Çalışma hayatının temel sorunlarından biri kayıt meselesidir.

Çalışma hayatının temel sorunlarından biri kayıt meselesidir. Türkiye kayıt dışı çalıştırmanın son derece yaygın olduğu bir ülke. Son verilere göre yaklaşık her 3 kişiden biri (yüzde 34) Sosyal Güvenlik Kurumu’na bağlı olmaksızın çalışıyor.

Kayıt dışı çalıştırılan bir işçi, sağlık ve sosyal güvenlik haklarından faydalanma olanağına sahip değil. Patronların işçi üzerindeki keyfiyetinin en üst sınırlarına vardığı, yasanın, herhangi bir kuralın olmadığı bir çalıştırma söz konusu.

Soma’da yaşanan ve resmi rakamlarla 301 maden işçisini kaybettiğimiz katliam sonrasında taşeron konusu sıklıkla gündeme geldi. Bunun yanında kayıt dışı çalıştırma konusu da tartışmaların içinde kendine yer buldu.
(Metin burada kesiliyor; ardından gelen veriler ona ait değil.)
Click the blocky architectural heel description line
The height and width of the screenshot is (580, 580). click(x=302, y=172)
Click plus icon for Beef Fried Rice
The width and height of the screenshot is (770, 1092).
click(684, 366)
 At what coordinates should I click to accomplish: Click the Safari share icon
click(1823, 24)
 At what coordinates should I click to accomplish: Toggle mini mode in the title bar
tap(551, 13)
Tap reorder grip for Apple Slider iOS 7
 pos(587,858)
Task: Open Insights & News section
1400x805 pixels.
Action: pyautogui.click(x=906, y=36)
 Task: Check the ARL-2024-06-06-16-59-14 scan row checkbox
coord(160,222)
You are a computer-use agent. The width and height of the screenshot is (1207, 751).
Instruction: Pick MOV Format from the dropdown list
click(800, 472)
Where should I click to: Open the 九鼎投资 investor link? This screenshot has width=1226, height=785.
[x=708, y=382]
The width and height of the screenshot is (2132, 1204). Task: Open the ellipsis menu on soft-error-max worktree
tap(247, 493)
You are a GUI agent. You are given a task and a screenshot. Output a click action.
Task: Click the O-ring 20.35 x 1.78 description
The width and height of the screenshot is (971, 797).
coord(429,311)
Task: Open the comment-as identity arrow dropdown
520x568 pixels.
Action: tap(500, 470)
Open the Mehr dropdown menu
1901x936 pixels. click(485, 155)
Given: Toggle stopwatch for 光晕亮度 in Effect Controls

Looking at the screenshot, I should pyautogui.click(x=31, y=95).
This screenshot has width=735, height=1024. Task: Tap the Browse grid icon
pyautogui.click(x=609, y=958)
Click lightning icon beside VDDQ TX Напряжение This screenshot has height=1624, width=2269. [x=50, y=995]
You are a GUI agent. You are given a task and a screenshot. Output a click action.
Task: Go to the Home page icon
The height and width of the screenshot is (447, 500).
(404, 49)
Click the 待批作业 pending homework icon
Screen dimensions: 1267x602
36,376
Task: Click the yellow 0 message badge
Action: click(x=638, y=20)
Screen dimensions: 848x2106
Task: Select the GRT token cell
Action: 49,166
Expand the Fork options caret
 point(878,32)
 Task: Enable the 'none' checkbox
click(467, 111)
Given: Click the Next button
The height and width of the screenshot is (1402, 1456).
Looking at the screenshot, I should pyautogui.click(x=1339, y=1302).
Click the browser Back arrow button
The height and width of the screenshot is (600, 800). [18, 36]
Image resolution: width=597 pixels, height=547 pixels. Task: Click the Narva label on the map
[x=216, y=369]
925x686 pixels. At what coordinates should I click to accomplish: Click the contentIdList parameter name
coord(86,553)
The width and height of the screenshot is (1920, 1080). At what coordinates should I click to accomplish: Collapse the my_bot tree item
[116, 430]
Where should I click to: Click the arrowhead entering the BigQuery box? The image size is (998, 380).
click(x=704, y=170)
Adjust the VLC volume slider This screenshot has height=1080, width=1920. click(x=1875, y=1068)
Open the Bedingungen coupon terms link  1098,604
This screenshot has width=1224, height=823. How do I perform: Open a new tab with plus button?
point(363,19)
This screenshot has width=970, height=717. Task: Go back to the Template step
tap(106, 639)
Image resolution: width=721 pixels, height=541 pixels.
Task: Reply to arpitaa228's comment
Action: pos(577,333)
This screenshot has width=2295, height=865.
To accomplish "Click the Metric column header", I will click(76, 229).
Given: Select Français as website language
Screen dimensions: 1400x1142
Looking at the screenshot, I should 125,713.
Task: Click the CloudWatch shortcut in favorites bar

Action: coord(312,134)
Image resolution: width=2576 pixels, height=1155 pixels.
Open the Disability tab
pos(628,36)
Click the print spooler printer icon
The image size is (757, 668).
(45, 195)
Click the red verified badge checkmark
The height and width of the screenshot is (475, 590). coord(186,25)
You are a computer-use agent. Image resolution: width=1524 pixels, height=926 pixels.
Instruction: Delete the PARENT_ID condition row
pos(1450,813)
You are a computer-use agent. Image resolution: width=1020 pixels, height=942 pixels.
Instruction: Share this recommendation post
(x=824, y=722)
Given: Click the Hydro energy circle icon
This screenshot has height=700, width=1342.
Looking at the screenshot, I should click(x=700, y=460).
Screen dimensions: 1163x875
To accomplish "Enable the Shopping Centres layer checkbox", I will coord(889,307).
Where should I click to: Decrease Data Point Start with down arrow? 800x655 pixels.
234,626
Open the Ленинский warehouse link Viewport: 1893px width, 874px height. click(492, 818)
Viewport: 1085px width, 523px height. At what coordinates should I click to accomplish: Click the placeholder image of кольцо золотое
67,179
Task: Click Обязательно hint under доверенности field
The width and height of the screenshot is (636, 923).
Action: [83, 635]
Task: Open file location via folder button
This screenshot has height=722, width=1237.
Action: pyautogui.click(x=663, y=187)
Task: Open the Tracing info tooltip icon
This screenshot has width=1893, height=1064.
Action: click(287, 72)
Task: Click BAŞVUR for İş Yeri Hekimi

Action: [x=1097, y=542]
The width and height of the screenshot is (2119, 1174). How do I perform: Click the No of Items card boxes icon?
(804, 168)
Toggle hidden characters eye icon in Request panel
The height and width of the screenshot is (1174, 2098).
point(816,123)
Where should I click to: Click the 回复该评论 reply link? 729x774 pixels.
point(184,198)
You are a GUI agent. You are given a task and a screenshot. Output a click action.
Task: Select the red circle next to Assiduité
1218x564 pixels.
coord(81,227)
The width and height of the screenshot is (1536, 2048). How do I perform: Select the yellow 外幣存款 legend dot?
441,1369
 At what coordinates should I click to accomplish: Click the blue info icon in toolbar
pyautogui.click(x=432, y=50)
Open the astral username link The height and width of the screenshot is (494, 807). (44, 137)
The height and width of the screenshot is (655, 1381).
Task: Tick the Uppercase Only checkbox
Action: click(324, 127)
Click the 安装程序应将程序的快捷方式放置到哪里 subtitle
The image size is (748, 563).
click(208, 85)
Ancak kayıt dışının en acı hali ile gözlerimizin önüne serilmesi Şırnak gerçeği ile oldu. Şırnak’ta ruhsatsız işletilen çok sayıda madende binlerce işçinin kayıt dışı olarak çalıştırıldığını, yaşanan ölümlerin örtbas edilerek kayıtlara geçirilmediğini, “ölüm kuyusu” adı verilen bu madenlerde çocuk işçiliğinin son derece yaygın olduğunu basına yansıyan haberlerden öğrenmek mümkün. Türkiye’de kayıt dışı iş kazalarının oranının yüzde 90 seviyesinde olduğunu daha önce yazmıştık. Şırnak’ta yaşananlar bunu doğruluyor. Çalışma ve Sosyal Güvenlik Bakanlığı Türkiye’deki iş kazalarını ve cinayetlerini tespit etmekte, önlemek kadar aciz.

TÜİK verilerine göre madenler yüzde 7,3 ile kayıt dışı çalıştırmanın en az olduğu sektörlerden biri. Sektörde çalışan 124 bin kişiden 9 bini kayıt dışı olarak çalıştırılıyor. Genele baktığımızda son derece düşük olan bu rakam madencilik sektörünün riskleri göz önüne alındığında hiç de az değil. Toplamda kayıt dışı çalışanların sayısı 8 milyon 791 bin olduğunu hatırlatalım.

2010 ve 2014 Mart dönemi verilerini karşılaştırıldığımızda istihdamdaki artışa karşın kayıt dışı rakamlarında 354 bin kişilik bir azalma söz konusu. Oransal anlamda da ciddi bir gerileme var.

Ancak iki sektör kayıt dışında hem oransal hem de sayısal olarak ciddi artış kaydetmiş. Bilin bakalım bu sektörler hangileri?

Madencilik ve Sağlık sektörleri. Madencilik sektöründe kayıt dışı çalıştırılanların sayısı yüzde 50, sağlık sektöründe ise 6 kat artmış. İnsan sağlığı ve sosyal hizmetler alanında kayıt dışı çalışanların sayı 223 bin ile yüzde 23’e ulaşmış durumda.

Enerji ve inşaat sektörleri de kayıt dışı istihdamın oransal olmasa da sayısal anlamda ciddi oranda artış gösterdiği sektörler. Söz konusu sektörlerin buluştuğu yer taşeron çalıştırmanın en yaygın olduğu sektörler olması. Bu sektörler AKP hükümeti açısından sermaye birikimi anlamında anahtar bir role sahipler.

Kayıt dışı çalıştırmanın geçici, kısmi süreli, yevmiyeli çalıştırma biçimleri söz konusu olduğunda yaygınlaştığını görmek mümkün. Bu tip çalıştırma biçimleri esneklik adı altında AKP hükümetinin yaygınlaştırma gayreti gösterdiği istihdam biçimleri.

Buna rağmen genelde kayıt dışı verilerindeki düşüş nereden kaynaklanıyor? Bunu bölgesel ve yaş-cinsiyet temelli prim teşvikleri ile ilişkilendirmek mümkün. “Sosyal güvenlik sistemi kara delik” diyerek emeklilik yaşımızı, prim ödeme sürelerimizi yükseltenler, emekli maaşlarını baskı altına alanlar, söz konusu patronlar olunca gayet bonkörler. Kimi bölgelerde ne vergi ne sigorta primi ödüyor patronlar. Kayıt dışı işçi çalıştırma ile kayıtlı işçi çalıştırmanın maliyetlerinin neredeyse eşitlendiği yerler var.